Insert quarter, pull lever, mash button, win tickets. Whether a ball drops into a hole or a wheel spins toward a jackpot, the games are all variations of a slot machine, and each play brings renewed anticipation of a big score. My son and daughter collect this kid currency and exchange it for disposable prizes in glass cases or hanging from the arcade’s walls and ceiling. Stuffed animals, switchblade combs, oversize Slinkys—trinkets with the entertainment shelf life of day-old bread. It’s not about the prizes, though. It’s about scoring the tickets.

“Why don’t we just stay here this summer and go to Chuck E. Cheese’s in our bathing suits?” I once asked them. Going to the beach to spend time indoors feels wrong—like going to a ski resort to shoot pool. But mention Ocean City and my kids won’t recount the thrill of the water park or the intoxicating nausea from the Jolly Roger rides.

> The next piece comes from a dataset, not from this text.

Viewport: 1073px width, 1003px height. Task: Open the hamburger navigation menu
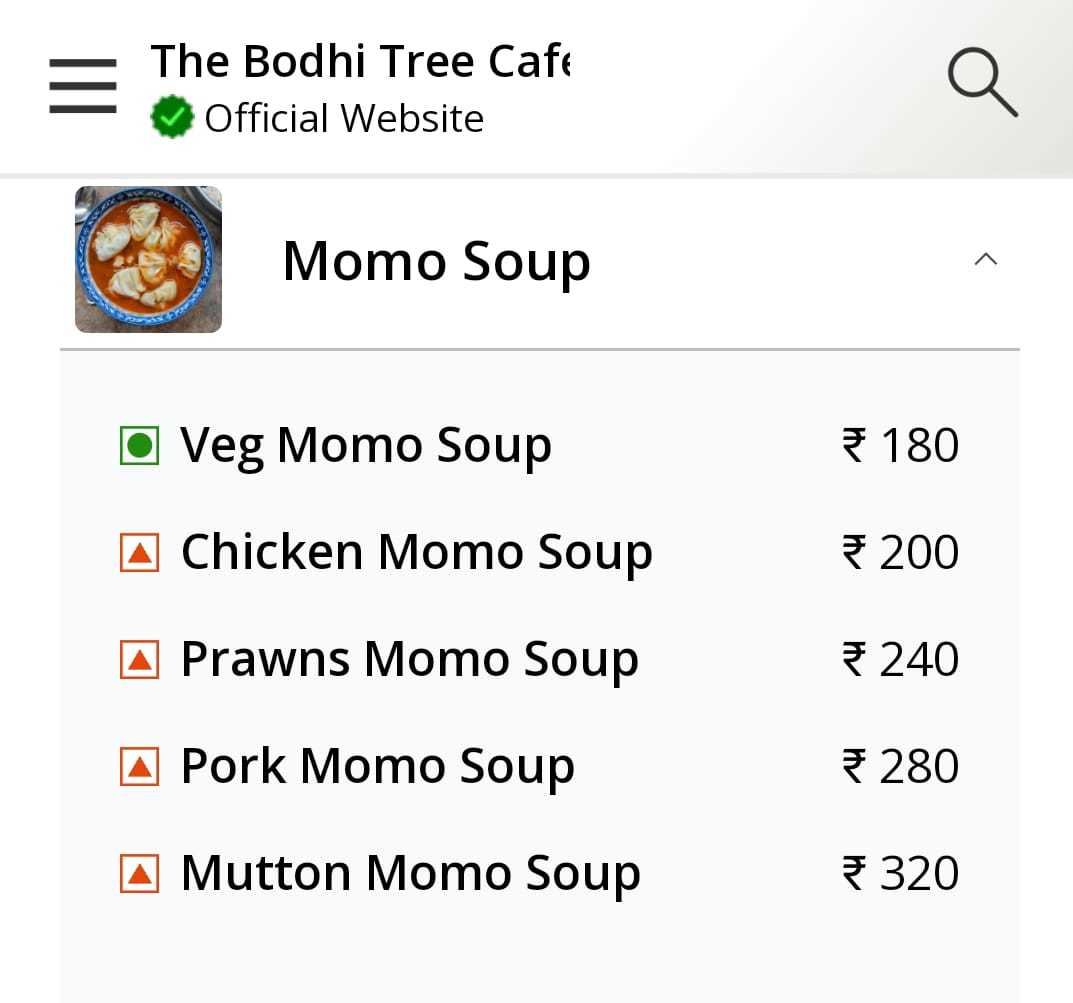tap(82, 86)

They’ll mention the arcade.

“Remember when that guy gave me all his tickets?” my son asks every year. He’s referring to our first trip, when a teenager in sports sandals and a Houston Rockets jersey gave him a fistful of prize tickets. The kid had approached me and asked if my son, then five, might want them. “I ain’t gonna use them,” he said, holding out a dozen green ribbons.

“Why don’t you ask him yourself?” I suggested. I wanted to see my son’s reaction, sensing they’d mean more coming from a stranger. They did.

“Dad, look at all these!” he said, jumping in place. Clearly these were more valuable than the wads he’d already accumulated. In total, the number of tickets he received could be exchanged for plastic handcuffs or a cap gun—a forgettable piece of crap destined to be lost in a pocket of his suitcase, if packed at all. Still, it was as though he’d won Powerball.

His sister didn’t share his joy. “That’s not fair,” she said, crossing her arms on her chest. “No one ever gave me any tickets.” I reminded them of the hundreds I’d given them earlier that day. They’d thanked me, but I began to feel cheated. My efforts to show them a good time were upstaged by some punk with shoulder acne and a kind heart. I wanted to be the one to make them squeal with excitement, the main character in their “remember when” moments. Dad, the all-powerful joy-bringer.

By the time we ordered pizza for dinner, my son had relived the event a half dozen times. Again and again I received his excitement—the emotion I’d hoped to see when I planned our vacation, regardless of what inspired it. He’d been given the tickets, but I, too, had scored. My daughter even surrendered her jealousy and joined in. “That was really nice of that guy,” she said. “We should come back every year.”